(Beginning of Extract provided)

# Kroger clinic patients given empty COVID-19 vaccine shots



## Becky1951 (Mar 11, 2021)

How could they not know the syringe was empty?
An empty syringe has the plunger all the way down, and when the needle went into the arm whoever was giving the injection wouldn't be able to push the plunger down because its already down.

*Kroger clinic patients given empty COVID-19 vaccine shots*


CHESTERFIELD COUNTY, Va. (WRIC) — A Kroger location in Virginia administered shots with empty syringes to multiple patients scheduled for a COVID-19 vaccine.

A Kroger spokesperson told Nexstar’s WRIC that workers at one of their Little Clinic locations made the mistake of administering the shots. They said the health care professional giving the shots was under the impression that a colleague had filled the syringes prior to the appointments.

“Less than 10” people got a shot of nothing, according to the spokesperson.

Everyone who did not receive a vaccine upon their first visit was called back to the clinic to receive their COVID-19 vaccine.

The spokesperson said that the Virginia Department of Health has been working with them after the incident.

Kroger said the issue was addressed with staff and vaccinators and The Little Clinic workers have been retrained to give vaccines.

“We apologize for this oversight and the inconvenience caused for these customers,” Kroger said in a statement.

Throughout the vaccination process, clinics at Kroger locations have administered around 836,000 vaccines.

Local residents who heard about the incident offered a mixture of emotions. James Millner, who got his COVID-19 vaccine at the same Kroger location, says he believes mistakes are inevitable.

(End of Extract provided)
(Beginning of Provided data)

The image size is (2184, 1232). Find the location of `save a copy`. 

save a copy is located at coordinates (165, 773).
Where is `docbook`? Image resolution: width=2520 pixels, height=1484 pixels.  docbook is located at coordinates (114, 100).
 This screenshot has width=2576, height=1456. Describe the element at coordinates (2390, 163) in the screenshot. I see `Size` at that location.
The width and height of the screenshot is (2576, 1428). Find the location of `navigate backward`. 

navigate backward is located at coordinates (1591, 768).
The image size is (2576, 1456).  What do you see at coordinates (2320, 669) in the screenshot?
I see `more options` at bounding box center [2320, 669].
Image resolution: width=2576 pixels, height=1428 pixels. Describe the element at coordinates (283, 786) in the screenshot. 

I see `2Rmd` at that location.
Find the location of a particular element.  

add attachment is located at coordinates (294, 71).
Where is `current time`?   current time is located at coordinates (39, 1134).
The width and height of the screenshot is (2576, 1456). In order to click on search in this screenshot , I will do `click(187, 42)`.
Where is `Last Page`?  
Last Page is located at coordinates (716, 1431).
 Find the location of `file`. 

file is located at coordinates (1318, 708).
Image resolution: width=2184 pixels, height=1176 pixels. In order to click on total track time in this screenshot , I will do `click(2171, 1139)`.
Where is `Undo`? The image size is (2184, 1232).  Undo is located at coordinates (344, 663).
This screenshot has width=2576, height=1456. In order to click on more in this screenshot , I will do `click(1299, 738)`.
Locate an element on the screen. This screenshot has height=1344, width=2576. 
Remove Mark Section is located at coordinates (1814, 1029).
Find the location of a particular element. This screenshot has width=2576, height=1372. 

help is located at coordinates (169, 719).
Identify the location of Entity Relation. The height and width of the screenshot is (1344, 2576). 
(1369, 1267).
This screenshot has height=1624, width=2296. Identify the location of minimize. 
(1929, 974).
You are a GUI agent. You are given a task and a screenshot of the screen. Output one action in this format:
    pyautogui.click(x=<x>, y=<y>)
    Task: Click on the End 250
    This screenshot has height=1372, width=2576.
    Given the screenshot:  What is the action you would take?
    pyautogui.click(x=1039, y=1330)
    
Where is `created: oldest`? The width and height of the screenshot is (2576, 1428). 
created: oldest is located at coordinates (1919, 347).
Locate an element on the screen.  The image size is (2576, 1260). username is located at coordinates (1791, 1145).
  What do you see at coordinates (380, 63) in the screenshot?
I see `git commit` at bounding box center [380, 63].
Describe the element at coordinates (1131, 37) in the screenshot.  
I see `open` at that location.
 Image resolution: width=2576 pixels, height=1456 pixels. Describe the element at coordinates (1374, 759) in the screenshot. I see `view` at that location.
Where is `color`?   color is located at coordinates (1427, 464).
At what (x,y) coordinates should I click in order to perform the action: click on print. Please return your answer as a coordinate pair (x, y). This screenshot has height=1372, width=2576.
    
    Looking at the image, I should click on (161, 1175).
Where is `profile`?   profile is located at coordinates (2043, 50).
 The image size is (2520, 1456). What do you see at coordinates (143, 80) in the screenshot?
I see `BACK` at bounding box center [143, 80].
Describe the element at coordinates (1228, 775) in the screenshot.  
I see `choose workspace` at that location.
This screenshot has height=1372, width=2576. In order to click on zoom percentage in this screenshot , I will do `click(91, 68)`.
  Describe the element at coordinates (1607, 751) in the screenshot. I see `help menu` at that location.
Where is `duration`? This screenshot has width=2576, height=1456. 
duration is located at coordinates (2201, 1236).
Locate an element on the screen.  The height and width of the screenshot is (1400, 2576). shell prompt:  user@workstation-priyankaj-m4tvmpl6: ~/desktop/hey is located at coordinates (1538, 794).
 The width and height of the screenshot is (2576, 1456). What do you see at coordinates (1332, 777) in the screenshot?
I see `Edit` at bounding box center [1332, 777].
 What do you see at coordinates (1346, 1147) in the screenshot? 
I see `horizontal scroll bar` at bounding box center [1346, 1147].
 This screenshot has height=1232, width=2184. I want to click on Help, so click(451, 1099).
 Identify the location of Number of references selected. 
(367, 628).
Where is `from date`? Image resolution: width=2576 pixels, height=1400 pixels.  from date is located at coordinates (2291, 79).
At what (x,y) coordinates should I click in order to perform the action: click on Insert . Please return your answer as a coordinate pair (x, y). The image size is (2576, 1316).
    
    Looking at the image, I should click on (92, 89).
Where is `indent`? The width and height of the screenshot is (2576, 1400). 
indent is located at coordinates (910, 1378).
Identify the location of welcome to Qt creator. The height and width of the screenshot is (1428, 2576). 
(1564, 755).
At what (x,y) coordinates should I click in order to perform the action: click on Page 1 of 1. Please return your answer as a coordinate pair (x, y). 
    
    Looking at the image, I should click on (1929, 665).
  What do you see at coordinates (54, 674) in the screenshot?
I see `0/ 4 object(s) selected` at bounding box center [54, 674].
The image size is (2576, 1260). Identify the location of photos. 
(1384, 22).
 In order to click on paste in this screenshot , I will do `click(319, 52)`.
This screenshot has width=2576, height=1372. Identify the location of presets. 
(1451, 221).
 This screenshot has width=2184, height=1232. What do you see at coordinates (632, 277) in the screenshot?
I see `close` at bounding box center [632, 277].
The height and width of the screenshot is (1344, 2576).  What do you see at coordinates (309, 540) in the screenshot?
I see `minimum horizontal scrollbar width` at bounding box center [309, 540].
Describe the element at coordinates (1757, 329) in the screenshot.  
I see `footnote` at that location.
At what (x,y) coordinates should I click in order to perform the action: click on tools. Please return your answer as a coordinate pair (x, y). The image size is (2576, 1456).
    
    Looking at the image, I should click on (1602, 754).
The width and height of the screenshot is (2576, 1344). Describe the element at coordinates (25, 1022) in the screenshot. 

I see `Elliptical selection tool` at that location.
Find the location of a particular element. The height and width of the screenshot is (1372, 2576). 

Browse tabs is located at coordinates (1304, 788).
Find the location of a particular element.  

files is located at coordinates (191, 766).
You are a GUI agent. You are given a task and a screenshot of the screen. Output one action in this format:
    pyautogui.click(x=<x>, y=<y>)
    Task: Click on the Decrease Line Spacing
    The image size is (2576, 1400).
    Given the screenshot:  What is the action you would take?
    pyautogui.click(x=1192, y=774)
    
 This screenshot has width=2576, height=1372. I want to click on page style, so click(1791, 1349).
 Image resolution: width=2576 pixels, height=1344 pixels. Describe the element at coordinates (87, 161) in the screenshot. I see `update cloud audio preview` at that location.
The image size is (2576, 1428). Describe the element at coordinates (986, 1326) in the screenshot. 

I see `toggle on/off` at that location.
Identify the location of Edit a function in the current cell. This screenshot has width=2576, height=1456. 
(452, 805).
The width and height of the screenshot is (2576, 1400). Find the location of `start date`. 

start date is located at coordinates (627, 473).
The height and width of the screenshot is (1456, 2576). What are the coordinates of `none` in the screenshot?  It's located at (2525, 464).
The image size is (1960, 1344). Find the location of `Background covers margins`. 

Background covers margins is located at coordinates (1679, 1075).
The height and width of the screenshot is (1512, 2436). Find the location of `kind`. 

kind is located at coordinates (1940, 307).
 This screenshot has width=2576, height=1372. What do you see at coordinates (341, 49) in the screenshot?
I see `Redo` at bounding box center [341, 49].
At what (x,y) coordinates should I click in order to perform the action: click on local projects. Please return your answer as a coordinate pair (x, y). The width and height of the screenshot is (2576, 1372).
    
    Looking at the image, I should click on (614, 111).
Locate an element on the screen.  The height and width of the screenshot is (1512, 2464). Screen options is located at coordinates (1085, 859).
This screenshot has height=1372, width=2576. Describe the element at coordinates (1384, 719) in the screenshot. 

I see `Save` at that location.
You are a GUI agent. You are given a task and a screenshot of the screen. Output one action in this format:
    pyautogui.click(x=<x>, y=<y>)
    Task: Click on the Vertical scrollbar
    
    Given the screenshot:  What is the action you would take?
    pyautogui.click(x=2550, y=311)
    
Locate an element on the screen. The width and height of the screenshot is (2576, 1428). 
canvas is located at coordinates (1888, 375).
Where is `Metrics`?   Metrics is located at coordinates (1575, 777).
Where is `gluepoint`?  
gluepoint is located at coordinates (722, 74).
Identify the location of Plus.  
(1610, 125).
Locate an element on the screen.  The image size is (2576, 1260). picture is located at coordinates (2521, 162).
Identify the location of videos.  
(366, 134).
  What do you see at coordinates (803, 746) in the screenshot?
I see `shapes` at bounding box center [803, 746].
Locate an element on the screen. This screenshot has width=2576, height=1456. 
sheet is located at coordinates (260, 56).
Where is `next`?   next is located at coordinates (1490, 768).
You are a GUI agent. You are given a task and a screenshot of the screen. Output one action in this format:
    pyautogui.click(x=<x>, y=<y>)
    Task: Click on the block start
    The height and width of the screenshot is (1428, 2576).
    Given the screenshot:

(End of Provided data)

# Exercise instructions
Rewrite the part of the Kroger thread that opens with the words containing "A Kroger spokesperson" and closes with "to give vaccines.", renaming every "spokesperson" as "representative". Use only the Kroger thread to answer.

# Problem solution
A Kroger representative told Nexstar’s WRIC that workers at one of their Little Clinic locations made the mistake of administering the shots. They said the health care professional giving the shots was under the impression that a colleague had filled the syringes prior to the appointments.

“Less than 10” people got a shot of nothing, according to the representative.

Everyone who did not receive a vaccine upon their first visit was called back to the clinic to receive their COVID-19 vaccine.

The representative said that the Virginia Department of Health has been working with them after the incident.

Kroger said the issue was addressed with staff and vaccinators and The Little Clinic workers have been retrained to give vaccines.